Юрий Тёшкин __ УТРО РОССИИ
Московский литератор
 Номер 1, январь, 2009 г. Главная | Архив | Обратная связь 

Юрий Тёшкин
УТРО РОССИИ

     
     Молодому деревенскому художнику Никите Хрусталеву пророчили большое будущее. Некоторые критики называли его самородком. За районными персональными выставками последовали областные. О нем уже заговорили в Москве. Но покорять столицу Хрусталев не спешил. Он решил поехать в Москву, когда закончит главную свою картину, которая будет называться "Утро России". Это была программная вещь, рассчитанная на несколько лет, после которой падет к его ногам не только Москва, но Париж и Лондон. Хрусталев был в этом уверен. И поэтому тут никак нельзя было торопиться. Хрусталев, в котором крепки были крестьянские корни, ибо и отец его, и дед были крестьянами, решил под это главное мероприятие всей своей жизни подвести сначала экономический фундамент. То есть мал-мало обеспечить себе жизнь на ближайшие пять-шесть лет, которые потребуются для создания "Утра России". Накопить денег, чтоб не думать о куске хлеба. И вот тогда писать и писать эту необыкновенную картину, которая застряла в его голове.
     И вот он решил стать фермером, разводить бычков.
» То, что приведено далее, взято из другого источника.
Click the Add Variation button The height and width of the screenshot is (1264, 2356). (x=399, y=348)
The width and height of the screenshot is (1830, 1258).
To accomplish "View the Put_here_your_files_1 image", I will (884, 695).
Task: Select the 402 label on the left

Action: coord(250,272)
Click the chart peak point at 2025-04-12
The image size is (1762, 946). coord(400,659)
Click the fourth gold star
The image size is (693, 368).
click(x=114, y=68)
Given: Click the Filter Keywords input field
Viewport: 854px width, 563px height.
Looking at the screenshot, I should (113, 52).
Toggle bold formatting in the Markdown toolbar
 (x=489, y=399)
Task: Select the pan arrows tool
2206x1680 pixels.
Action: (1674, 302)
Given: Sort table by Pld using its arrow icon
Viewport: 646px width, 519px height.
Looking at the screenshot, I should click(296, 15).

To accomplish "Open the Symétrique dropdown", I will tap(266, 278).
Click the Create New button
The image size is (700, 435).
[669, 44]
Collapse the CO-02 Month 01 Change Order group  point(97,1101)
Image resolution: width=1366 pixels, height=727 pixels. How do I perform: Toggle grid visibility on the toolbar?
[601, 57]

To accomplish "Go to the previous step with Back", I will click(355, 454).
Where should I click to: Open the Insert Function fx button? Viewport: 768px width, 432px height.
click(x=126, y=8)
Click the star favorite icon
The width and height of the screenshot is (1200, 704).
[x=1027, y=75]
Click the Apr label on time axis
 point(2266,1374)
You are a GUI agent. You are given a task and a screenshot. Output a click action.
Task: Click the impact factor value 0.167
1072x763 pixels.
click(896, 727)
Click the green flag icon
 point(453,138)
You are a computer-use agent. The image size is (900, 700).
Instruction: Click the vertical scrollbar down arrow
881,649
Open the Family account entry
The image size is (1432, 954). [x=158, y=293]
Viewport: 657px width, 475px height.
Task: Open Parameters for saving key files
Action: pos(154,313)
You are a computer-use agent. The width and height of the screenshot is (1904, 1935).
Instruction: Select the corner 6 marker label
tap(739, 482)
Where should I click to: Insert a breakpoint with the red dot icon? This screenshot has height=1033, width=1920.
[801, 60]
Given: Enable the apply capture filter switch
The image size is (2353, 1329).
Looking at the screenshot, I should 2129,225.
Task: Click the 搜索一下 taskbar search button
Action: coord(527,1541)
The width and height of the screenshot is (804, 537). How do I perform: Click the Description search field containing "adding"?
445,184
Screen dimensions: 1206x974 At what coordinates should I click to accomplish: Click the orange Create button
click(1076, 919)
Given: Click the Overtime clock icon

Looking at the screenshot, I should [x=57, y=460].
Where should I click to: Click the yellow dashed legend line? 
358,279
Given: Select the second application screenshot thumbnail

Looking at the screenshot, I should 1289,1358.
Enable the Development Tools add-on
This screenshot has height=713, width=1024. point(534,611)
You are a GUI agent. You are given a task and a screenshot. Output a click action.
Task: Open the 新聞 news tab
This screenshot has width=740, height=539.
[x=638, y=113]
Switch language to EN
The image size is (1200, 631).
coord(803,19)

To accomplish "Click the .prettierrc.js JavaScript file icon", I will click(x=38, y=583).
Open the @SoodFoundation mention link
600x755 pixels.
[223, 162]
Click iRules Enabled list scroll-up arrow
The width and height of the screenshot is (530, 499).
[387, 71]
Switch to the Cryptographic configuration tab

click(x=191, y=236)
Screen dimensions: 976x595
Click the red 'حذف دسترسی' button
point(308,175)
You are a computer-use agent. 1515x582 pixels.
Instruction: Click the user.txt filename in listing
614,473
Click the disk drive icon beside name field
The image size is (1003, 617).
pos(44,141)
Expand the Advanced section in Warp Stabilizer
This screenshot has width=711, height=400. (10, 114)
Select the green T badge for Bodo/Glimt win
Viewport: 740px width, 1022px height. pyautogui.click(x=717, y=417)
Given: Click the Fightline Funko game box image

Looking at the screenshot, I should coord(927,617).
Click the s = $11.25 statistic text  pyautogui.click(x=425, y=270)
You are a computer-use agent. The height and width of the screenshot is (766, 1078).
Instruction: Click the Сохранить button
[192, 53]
Он прикинул разные варианты и остановился на этом, как наиболее эффективном. Купил весной одного бычка, пас, поил, кормил. Пока бычок был маленький, Хрусталев поил его теплым разбавленным молоком, добавлял туда вареной картошки, капусты, хлеба и всего, чем сам питался. Бычок был огненно-рыжей масти, и Хрусталев назвал его Марсом. Марс до того привык к Хрусталеву, что ходил за ним повсюду. Да и Хрусталев за лето к Марсу привык. И было жаль отправлять его на мясокомбинат. Но все ж отправил. И, получив первые деньги, разделил на две части. Одну опустил в специальный ящик, на котором увеличительным стеклом выжег красивую надпись: "Утро России". А на другую часть купил сразу двух бычков. Ваську и Буяна. Он их так назвал, потому что один круглыми задумчивыми глазами напоминал кота Ваську, а второй всё норовил боднуть Хрусталева лобастой головой, на которой и рогов-то еще не было. А впрочем, вскоре привык к Хрусталеву, бодаться перестал, ну, а кличка осталась.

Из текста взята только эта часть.